Screenshot grounding data
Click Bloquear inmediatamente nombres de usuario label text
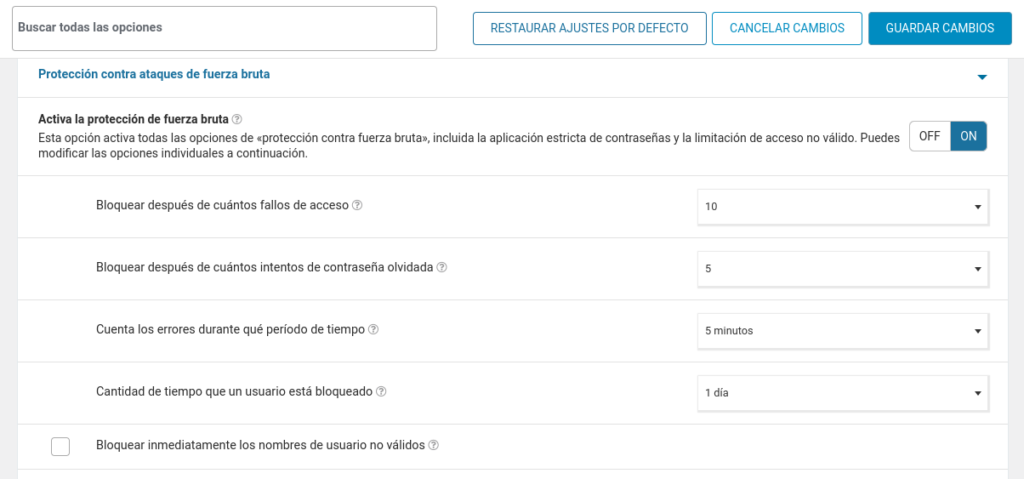Screen dimensions: 1024x479 [261, 445]
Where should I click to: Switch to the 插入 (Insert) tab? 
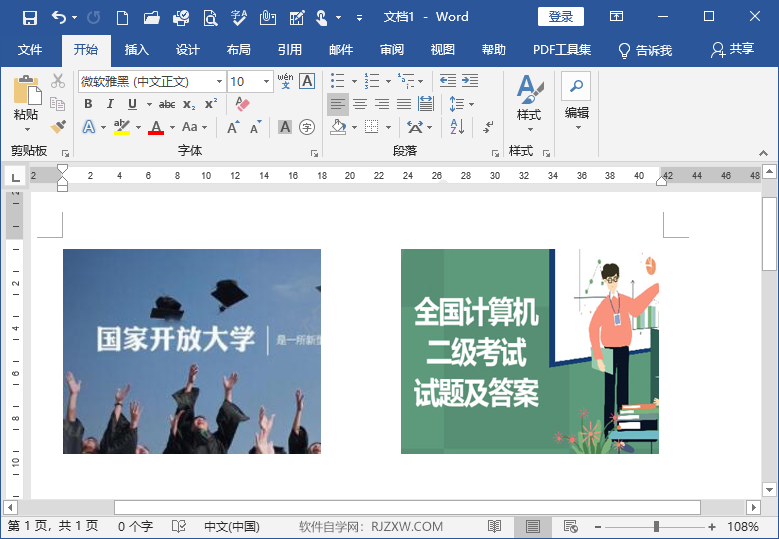(136, 50)
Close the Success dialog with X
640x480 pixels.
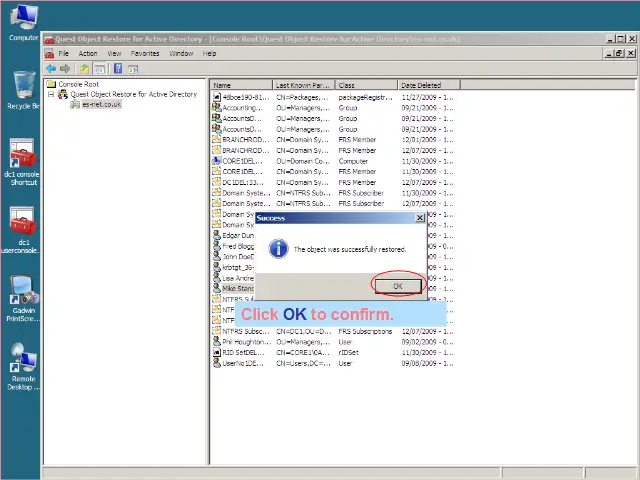[419, 217]
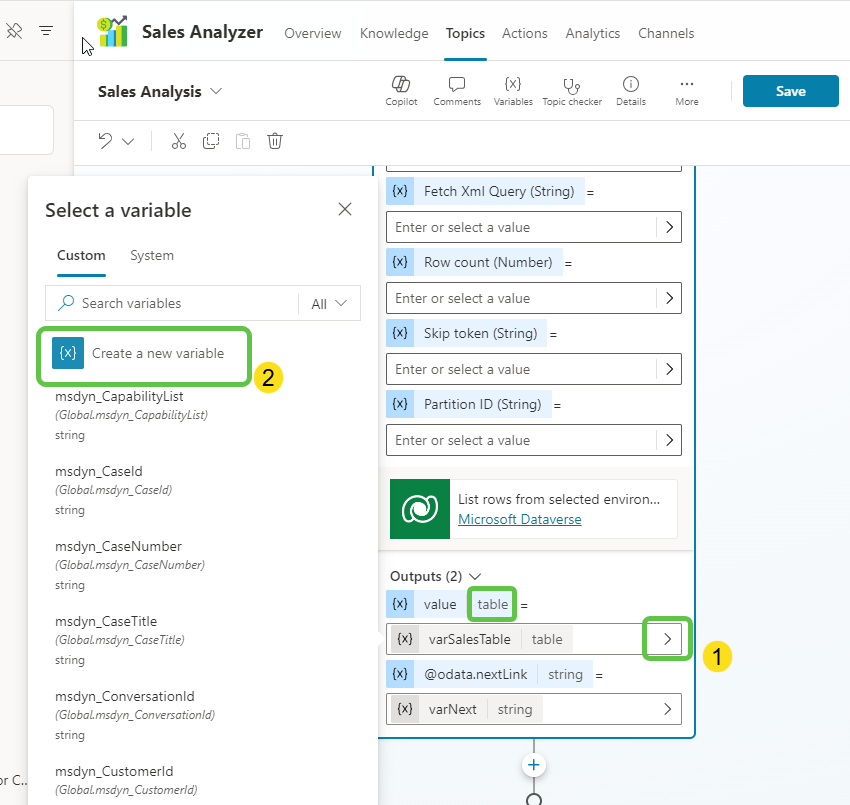
Task: Open the Microsoft Dataverse link
Action: [x=519, y=519]
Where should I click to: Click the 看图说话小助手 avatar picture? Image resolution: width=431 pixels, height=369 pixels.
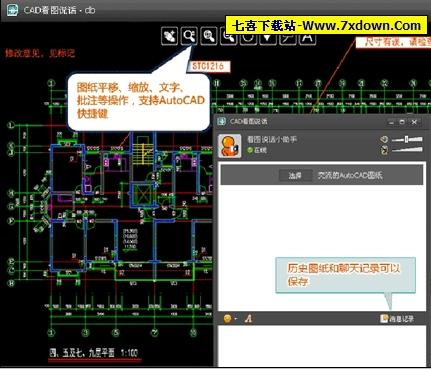[x=230, y=146]
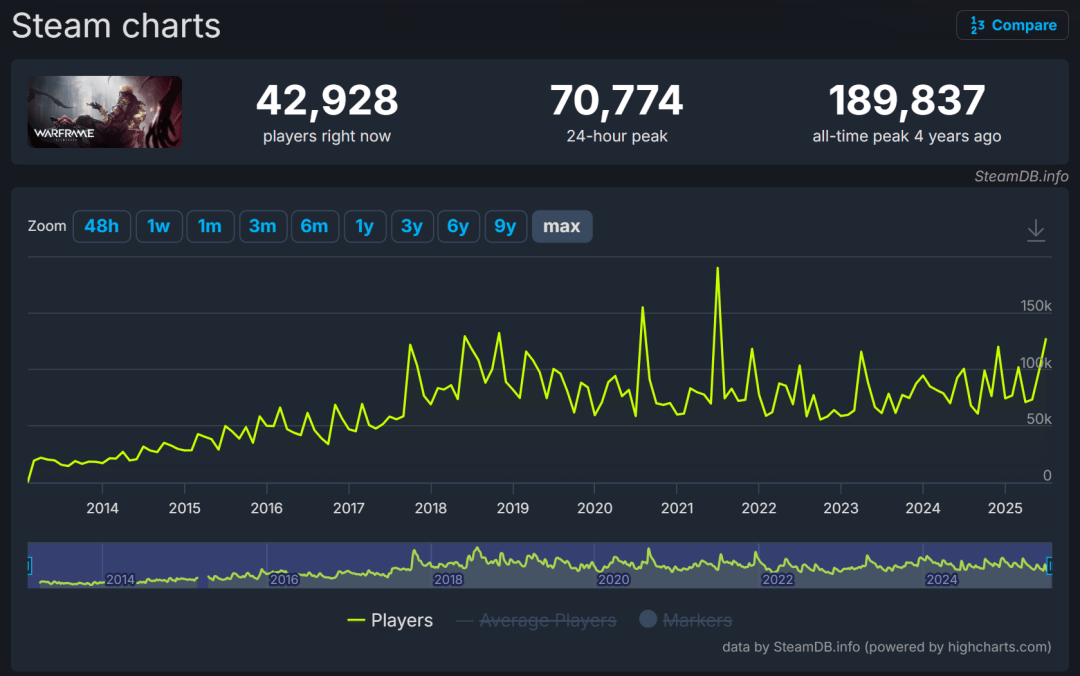The image size is (1080, 676).
Task: Choose the 6m zoom range
Action: point(314,226)
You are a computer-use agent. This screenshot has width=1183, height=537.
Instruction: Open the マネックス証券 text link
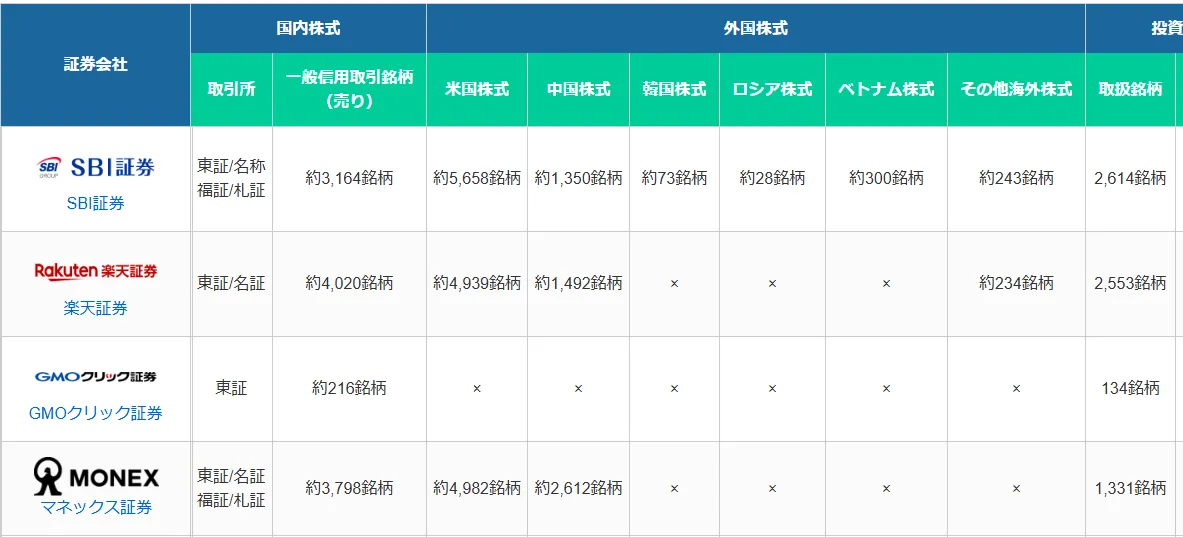(x=96, y=508)
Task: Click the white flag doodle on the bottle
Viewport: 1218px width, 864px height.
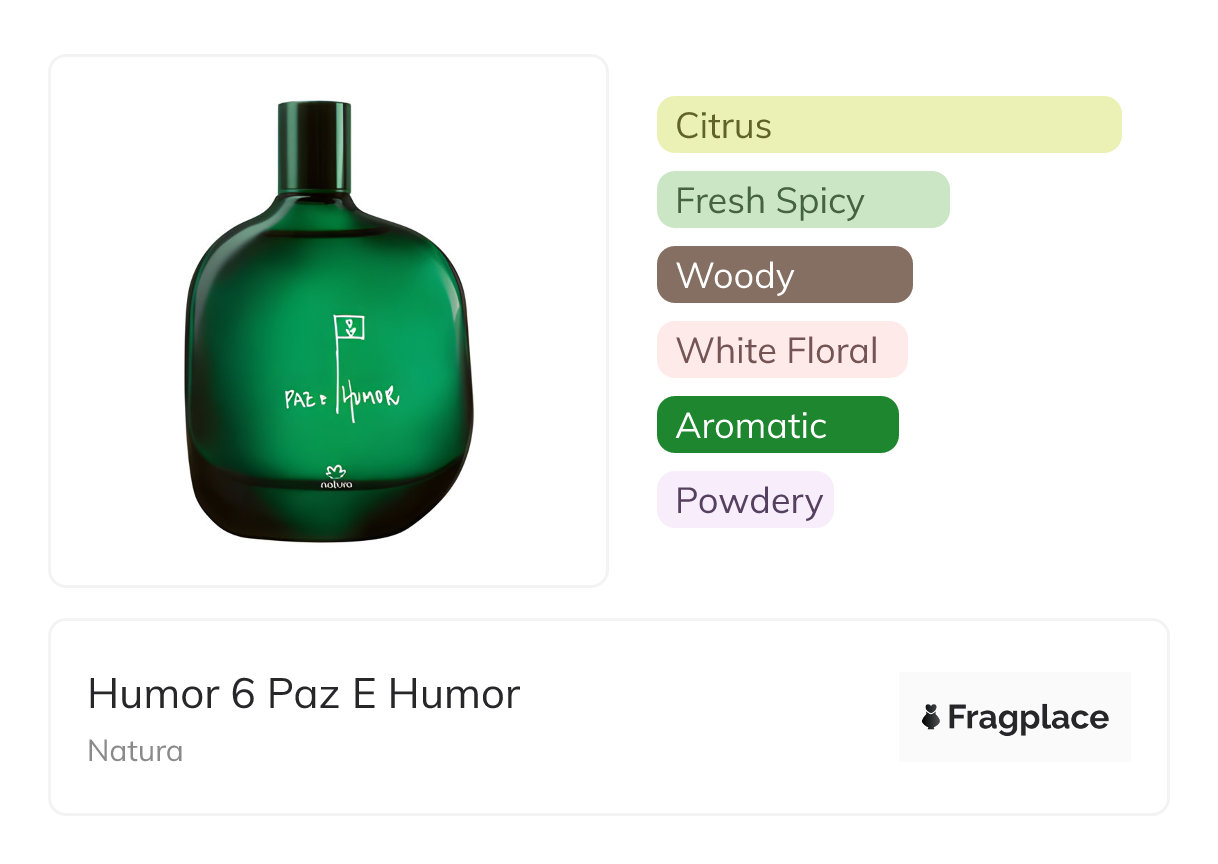Action: 351,327
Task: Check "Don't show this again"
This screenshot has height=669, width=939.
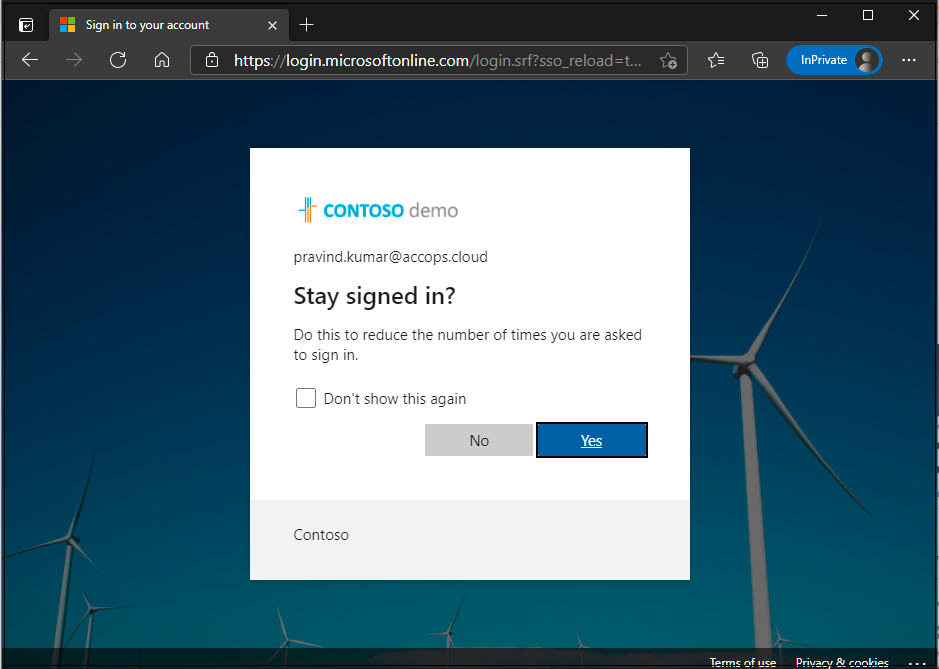Action: tap(306, 398)
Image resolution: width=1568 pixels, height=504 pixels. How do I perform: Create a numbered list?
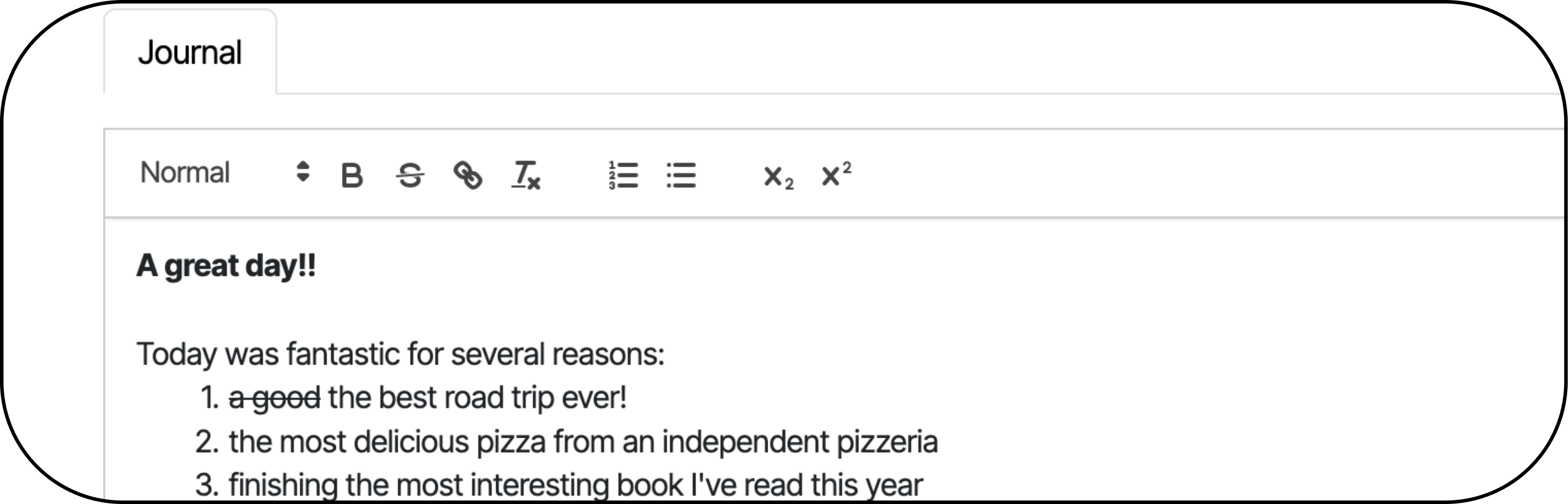(624, 176)
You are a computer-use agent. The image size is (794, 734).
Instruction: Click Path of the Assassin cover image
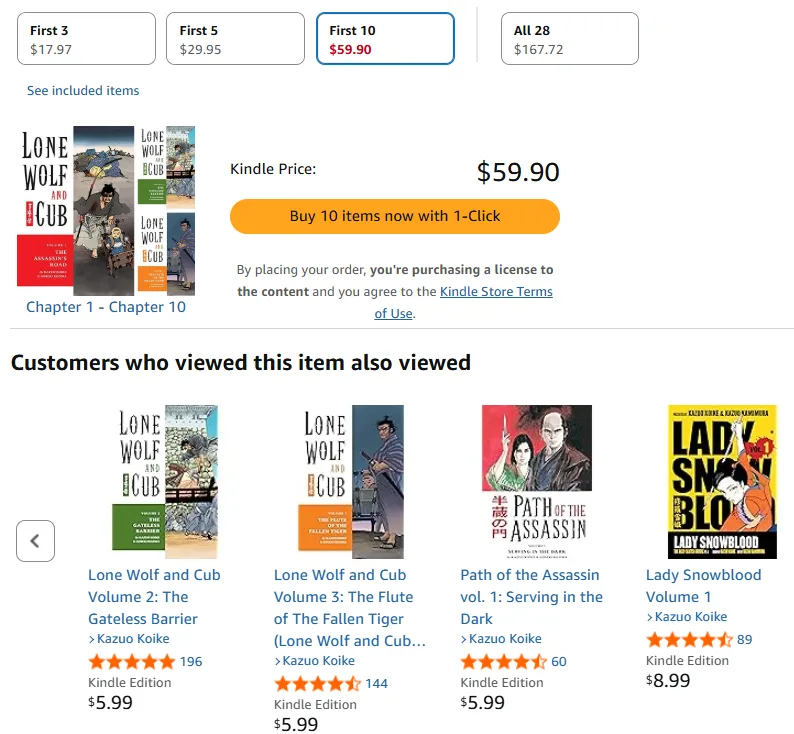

• _TASK DETAILS_:
From the first line to the last, repeat the records exactly, leaving out the pictures.

• _REPLY_:
Click Bloquear inmediatamente nombres de usuario label text
Screen dimensions: 1024x479 [261, 445]
Where should I click to: Switch to the 插入 (Insert) tab? 
(136, 50)
Close the Success dialog with X
640x480 pixels.
[419, 217]
Task: Open the Microsoft Dataverse link
Action: [x=519, y=519]
Where should I click to: Click the 看图说话小助手 avatar picture? Image resolution: width=431 pixels, height=369 pixels.
[x=230, y=146]
The image size is (1080, 676).
Task: Choose the 6m zoom range
Action: point(314,226)
You are a computer-use agent. This screenshot has width=1183, height=537.
Instruction: Open the マネックス証券 text link
(x=96, y=508)
Task: Click the white flag doodle on the bottle
Viewport: 1218px width, 864px height.
Action: 351,327
Task: Check "Don't show this again"
This screenshot has height=669, width=939.
Action: tap(306, 398)
Image resolution: width=1568 pixels, height=504 pixels. How do I perform: Create a numbered list?
(624, 176)
You are a computer-use agent. The image size is (794, 734).
Instruction: Click Path of the Assassin cover image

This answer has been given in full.